**Exercise details**. Arrange the part of the records that opens with the line containing "Task: Expand the ui folder" and closes with the line containing "This screenshot has width=1024, height=863." as a Markdown table with the columns Number and Entry. Give one line per row, number the rows, and leave out blank lines.

--- START OF Given information ---

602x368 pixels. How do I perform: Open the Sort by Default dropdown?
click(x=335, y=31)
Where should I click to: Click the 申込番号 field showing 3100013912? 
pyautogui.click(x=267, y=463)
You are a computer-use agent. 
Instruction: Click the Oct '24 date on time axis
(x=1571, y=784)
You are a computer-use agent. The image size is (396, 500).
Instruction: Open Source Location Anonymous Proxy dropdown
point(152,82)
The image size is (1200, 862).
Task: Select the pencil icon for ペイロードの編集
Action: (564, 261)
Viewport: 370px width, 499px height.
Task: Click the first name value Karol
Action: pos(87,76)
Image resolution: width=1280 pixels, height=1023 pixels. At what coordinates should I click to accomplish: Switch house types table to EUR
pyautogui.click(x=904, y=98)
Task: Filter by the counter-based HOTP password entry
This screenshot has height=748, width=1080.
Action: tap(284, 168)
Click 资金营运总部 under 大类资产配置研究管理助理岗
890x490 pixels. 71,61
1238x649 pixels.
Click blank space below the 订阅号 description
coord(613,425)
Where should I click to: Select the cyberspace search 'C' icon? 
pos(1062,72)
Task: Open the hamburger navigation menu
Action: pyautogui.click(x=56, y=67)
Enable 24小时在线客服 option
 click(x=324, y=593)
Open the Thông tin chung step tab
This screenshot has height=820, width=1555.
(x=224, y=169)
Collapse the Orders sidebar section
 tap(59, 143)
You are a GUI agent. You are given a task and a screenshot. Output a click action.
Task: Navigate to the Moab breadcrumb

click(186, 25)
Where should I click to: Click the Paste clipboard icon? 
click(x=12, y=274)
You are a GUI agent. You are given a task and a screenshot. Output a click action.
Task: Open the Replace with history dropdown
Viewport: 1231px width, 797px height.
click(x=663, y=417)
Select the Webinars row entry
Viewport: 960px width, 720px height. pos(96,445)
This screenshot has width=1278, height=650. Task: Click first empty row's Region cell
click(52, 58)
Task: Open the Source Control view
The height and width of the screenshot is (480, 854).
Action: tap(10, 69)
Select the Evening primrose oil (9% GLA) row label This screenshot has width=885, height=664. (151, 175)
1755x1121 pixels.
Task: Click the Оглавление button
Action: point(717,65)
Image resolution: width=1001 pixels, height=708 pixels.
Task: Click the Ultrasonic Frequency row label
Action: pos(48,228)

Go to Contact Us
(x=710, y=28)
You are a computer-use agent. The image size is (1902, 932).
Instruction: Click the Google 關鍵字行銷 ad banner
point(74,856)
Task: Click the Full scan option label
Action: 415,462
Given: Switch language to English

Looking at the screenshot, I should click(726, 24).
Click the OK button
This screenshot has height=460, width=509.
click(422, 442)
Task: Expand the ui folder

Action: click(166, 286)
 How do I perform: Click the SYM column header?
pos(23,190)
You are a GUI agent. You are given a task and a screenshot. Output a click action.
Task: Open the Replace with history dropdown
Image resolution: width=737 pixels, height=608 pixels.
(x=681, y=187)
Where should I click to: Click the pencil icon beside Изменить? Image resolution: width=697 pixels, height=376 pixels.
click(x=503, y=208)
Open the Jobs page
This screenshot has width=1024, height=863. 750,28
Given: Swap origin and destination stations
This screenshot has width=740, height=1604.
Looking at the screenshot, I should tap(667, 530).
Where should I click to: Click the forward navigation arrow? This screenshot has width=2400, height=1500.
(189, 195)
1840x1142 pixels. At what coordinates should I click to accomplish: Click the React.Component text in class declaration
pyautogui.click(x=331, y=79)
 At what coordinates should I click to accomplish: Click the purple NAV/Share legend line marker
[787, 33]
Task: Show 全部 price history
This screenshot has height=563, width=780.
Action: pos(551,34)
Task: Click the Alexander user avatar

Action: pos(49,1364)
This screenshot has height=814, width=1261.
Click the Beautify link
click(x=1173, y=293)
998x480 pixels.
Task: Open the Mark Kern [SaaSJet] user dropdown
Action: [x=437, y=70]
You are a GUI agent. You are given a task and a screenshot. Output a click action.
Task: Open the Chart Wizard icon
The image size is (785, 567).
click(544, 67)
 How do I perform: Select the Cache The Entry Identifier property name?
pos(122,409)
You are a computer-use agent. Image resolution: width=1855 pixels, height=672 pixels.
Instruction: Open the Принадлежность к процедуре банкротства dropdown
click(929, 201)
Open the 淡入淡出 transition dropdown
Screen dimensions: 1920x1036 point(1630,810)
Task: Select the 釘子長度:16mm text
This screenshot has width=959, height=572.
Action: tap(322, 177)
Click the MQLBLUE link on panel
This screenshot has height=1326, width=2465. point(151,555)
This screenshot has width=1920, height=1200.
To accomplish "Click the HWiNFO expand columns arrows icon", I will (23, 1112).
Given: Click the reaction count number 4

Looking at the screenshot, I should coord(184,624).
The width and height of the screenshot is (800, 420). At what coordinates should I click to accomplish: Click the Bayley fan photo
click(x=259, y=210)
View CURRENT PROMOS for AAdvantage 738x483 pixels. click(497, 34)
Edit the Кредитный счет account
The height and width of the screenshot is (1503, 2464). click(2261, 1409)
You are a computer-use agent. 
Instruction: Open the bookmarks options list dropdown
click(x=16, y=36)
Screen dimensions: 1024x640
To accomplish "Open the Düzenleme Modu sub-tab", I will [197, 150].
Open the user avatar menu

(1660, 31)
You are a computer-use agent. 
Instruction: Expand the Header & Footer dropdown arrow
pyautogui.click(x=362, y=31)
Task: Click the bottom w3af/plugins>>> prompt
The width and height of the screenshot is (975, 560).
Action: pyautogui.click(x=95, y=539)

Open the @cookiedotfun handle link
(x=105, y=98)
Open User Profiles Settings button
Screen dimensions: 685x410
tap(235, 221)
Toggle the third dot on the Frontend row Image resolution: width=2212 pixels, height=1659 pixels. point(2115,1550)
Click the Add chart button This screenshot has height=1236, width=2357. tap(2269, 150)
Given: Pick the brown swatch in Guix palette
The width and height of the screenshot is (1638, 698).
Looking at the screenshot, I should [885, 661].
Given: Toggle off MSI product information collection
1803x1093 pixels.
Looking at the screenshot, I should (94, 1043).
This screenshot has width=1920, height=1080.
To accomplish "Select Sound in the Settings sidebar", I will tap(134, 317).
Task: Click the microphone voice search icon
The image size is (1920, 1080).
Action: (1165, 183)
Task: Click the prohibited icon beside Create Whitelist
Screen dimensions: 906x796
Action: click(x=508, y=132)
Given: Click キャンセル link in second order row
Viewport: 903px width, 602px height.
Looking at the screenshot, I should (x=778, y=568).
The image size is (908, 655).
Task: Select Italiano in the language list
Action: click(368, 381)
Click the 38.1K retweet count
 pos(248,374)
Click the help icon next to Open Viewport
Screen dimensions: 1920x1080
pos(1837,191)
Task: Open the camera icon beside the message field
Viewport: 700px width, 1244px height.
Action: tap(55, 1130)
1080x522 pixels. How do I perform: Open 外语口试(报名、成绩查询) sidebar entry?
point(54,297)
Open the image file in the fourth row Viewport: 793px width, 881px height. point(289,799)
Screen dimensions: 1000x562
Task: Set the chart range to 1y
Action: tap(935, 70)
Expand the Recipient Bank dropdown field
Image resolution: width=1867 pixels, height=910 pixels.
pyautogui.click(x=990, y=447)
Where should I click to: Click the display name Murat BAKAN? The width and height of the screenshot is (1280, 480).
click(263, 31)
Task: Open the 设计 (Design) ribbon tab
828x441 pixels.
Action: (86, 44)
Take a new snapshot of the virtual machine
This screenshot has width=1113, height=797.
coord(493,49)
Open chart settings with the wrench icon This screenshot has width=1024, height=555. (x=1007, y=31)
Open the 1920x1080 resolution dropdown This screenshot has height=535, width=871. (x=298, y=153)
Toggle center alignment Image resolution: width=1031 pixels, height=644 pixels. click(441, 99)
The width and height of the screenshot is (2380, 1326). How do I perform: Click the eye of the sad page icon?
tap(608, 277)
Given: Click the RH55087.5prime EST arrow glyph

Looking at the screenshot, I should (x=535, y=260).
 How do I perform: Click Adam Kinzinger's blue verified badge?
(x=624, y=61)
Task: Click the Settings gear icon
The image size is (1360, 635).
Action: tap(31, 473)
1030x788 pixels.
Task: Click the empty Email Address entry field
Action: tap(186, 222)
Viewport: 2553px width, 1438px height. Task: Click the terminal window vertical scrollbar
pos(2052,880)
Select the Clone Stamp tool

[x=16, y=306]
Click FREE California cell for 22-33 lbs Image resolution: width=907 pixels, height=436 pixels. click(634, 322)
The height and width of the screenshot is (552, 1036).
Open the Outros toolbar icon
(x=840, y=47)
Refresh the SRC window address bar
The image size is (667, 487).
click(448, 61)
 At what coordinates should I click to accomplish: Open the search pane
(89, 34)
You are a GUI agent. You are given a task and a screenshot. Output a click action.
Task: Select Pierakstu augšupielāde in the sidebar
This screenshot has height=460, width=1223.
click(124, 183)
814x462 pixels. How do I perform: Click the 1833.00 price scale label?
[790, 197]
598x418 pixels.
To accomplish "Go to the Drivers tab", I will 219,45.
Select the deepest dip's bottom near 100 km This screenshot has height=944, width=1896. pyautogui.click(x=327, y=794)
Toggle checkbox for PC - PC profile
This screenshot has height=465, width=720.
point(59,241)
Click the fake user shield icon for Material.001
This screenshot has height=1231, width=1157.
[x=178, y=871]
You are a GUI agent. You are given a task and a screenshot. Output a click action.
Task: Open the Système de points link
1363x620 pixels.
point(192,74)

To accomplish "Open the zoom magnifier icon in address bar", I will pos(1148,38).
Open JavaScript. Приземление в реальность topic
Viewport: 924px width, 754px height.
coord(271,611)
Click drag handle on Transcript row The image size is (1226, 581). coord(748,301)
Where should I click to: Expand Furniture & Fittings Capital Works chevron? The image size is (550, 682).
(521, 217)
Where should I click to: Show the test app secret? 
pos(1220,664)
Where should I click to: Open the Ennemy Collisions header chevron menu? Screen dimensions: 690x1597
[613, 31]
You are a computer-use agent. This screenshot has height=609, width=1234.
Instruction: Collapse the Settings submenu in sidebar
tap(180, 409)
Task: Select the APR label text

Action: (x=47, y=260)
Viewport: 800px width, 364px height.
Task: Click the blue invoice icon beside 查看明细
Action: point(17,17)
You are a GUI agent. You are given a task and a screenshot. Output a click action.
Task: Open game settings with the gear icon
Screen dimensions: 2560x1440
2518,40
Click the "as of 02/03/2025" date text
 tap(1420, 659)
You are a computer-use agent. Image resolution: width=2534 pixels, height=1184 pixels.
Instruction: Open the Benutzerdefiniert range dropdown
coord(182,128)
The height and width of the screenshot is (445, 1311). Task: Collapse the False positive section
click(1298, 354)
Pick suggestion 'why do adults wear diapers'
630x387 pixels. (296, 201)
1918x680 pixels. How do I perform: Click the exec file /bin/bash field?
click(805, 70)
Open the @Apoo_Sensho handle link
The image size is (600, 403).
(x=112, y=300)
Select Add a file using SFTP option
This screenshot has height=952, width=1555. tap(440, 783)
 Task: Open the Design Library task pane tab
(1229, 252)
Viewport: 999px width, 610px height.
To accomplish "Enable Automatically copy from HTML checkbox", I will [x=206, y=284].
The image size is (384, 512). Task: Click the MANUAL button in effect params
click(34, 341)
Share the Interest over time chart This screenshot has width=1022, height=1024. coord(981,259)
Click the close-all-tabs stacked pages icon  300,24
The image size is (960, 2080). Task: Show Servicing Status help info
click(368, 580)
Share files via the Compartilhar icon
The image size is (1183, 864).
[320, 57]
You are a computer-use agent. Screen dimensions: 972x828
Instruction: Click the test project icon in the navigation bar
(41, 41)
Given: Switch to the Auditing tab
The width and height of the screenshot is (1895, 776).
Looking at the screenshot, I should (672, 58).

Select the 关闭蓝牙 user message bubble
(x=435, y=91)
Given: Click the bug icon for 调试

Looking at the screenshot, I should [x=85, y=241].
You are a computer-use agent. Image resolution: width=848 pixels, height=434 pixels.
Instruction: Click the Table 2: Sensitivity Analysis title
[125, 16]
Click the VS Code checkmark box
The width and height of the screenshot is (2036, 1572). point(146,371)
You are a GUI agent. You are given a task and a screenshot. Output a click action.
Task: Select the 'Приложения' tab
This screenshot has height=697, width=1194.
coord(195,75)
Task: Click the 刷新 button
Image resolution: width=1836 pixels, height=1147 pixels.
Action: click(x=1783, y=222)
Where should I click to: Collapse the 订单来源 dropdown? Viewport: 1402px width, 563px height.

--- END OF Given information ---

**Exercise solution**.
| Number | Entry |
|---|---|
| 1 | Task: Expand the ui folder |
| 2 | Action: click(166, 286) |
| 3 |  How do I perform: Click the SYM column header? |
| 4 | pos(23,190) |
| 5 | You are a GUI agent. You are given a task and a screenshot. Output a click action. |
| 6 | Task: Open the Replace with history dropdown |
| 7 | Image resolution: width=737 pixels, height=608 pixels. |
| 8 | (x=681, y=187) |
| 9 | Where should I click to: Click the pencil icon beside Изменить? Image resolution: width=697 pixels, height=376 pixels. |
| 10 | click(x=503, y=208) |
| 11 | Open the Jobs page |
| 12 | This screenshot has width=1024, height=863. 750,28 |